Update (2013-12-19): I have found a great technique that allows custom queries to be written and accessed through the API, and without having to customise the API at all. It involves creating a simple module then switching its main table for a view. I’ll write this up in a later article, but what it does mean, is that an efficient query on contacts by email address can be done through the API with very little setup. I’ll release an installable module to expose the contacts and their emails as a simple Entry early 2014.
I quite often find myself Googling for the answer to a common problem, then end up finding one of my old posts somewhere with the solution. Here is one example:
The problem is: you want to search for a contact by email, using the SugarCRM SOAP or “REST” API. There are a number of ways to do it, and which you choose will depend on the size of your CRM and the speed of your API connection. If your database is big – lots of contacts – then you will want to avoid sub-queries. If you have a slow connection, then you will want to avoid too many API queries.
So the first method – several queries, but less load on the database:-
The contacts you want to find are all in the Contacts module, and you would fetch them as Contact Entries. An Entry in SugarCRM speak is a single record of something in the database. When you fetch a Contact Entry, it comes with email addresses (email1 being the primary address, and email2 being the second email address). However, the email addresses are not stored on the Contact entity; they are returned as a convenience.
Now, when you request an entity from SugarCRM through the API, you can inject some SQL into the WHERE-clause of the query in order to modify the selection. That SQL gets added to the main query only, that is the query on the Contacts table in this case. What does not happen in the main query is the selection of the email addresses; that happens in a separate query that SugarCRM performs before returning your data. So what can you do, if you cannot inject
WHERE email1 = 'email@example.com'
One solution is to realise that email addresses are stored in a module of their own (EmailAddresses, so can be queried as entries too. You can first select all email addresses that match the one you are looking for, and an injected WHERE-clause works find for that. When these entries are returned, they each come with the Contact ID of the contact they are linked to. Using those contact IDs, is then simple to select all the contacts that those emails link to, using “[WHERE] contact.id IN (<contact id 1>, <contact id 2>, etc)”.

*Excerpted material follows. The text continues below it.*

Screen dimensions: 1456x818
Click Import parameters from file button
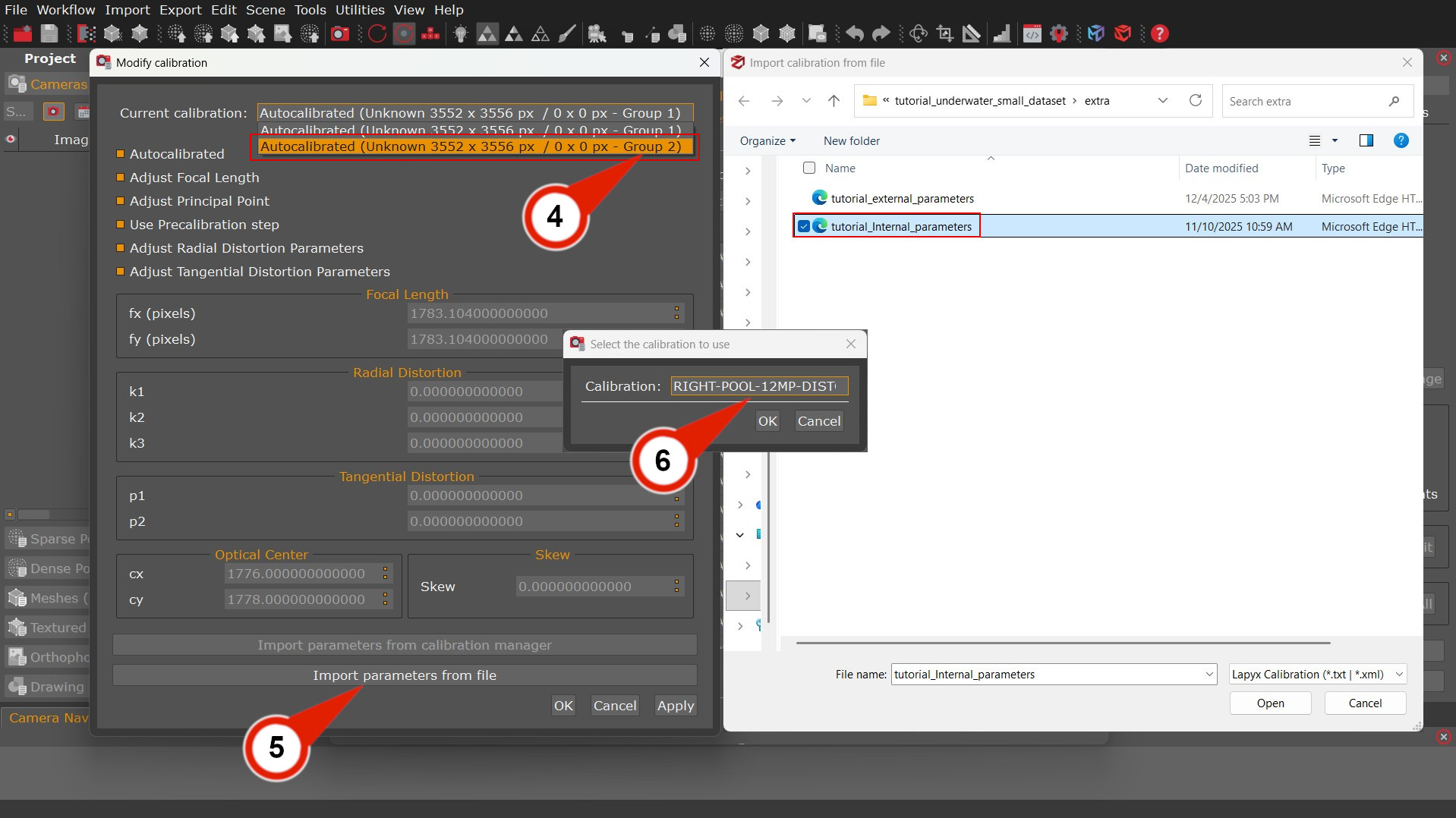pos(405,675)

That should only involve two requests to the API, so is not too heavy on resources, and it makes good use of indexes, so is fast.
Update: However…I have not managed to get this to work. You can fetch contacts through the API and ask the API to follow the contacts/email addresses relationship to fetch all email addresses for those contacts. That works. If you try to follow the same relationship in the opposite direction, then it does not work. You can fetch email addresses on their own, but not be able to follow any of the relationships those email addresses have with any other modules. That is a bug in SugarCRM, so far as I can see, and has been there forever. The next solution involving the injection of a sub-query is far from ideal on MySQL. With a CRM of some 30,000 contacts, I am finding the subquery makes a simple mS query stretch to over five seconds, and that is really unacceptable. The only real solution will be to make those relationships from email addresses to contacts followable through the API, or create a new API function that specifically fetches entries that have a matching email address. None of this is trivial, and there does not appear to be any drive from SugarCRM to fix this, otherwise they would have fixed this by now.

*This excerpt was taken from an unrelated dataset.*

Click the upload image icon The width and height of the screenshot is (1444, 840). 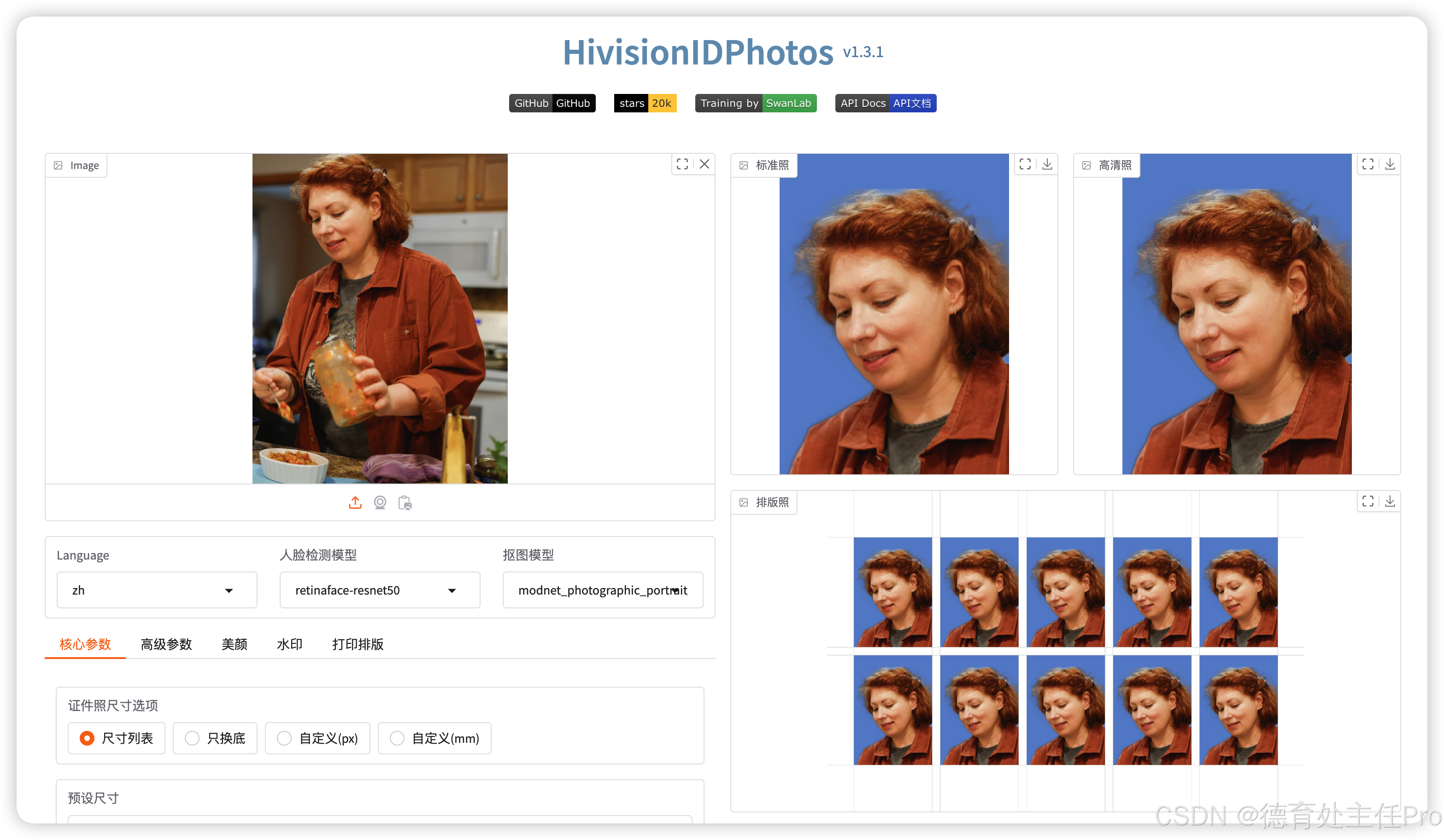pos(355,503)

The second method can be done in one API call, but can be slow depending on how well MySQL optimises the query. Up to MySQL 5.5 at least, it is not optimised well, but if your dataset is small – you do not have too many contacts – then it is not bad. If you are not using MySQL, then try it out and see how it goes.
Basically, it uses a sub-select to query the email table and select all linking and matching emails to get a list of contact IDs. The outer select on Contacts then has to match any of that list of contact IDs. MySQL can be bad at this, and end up running the sub-select for every row found in the outer select. Other relational database systems are cleverer (and have been for well over a decade) and realise the sub-select only needs to be executed once if it does not reference any column in the outer select. But we have to go with the tools we have, I suppose.
The example below, I use in PHP applications that need the sub-select. Here $filter_by_email has the sub-select that is injected into the WHERE-clause.
$email_escaped = strtoupper(addslashes($email));
$filter_by_email = "
contacts.id IN (
FROM email_addr_bean_rel AS eabr_scauth
INNER JOIN email_addresses AS ea_scauth
ON ea_scauth.deleted = 0
AND eabr_scauth.email_address_id = ea_scauth.id
AND ea_scauth.email_address_caps = '$email_escaped'
WHERE eabr_scauth.deleted = 0
AND eabr_scauth.bean_module = 'Contacts'
AND eabr_scauth.primary_address = 1
The features of this query are:
- I am only looking at primary emails.
- I am only looking at non-deleted emails.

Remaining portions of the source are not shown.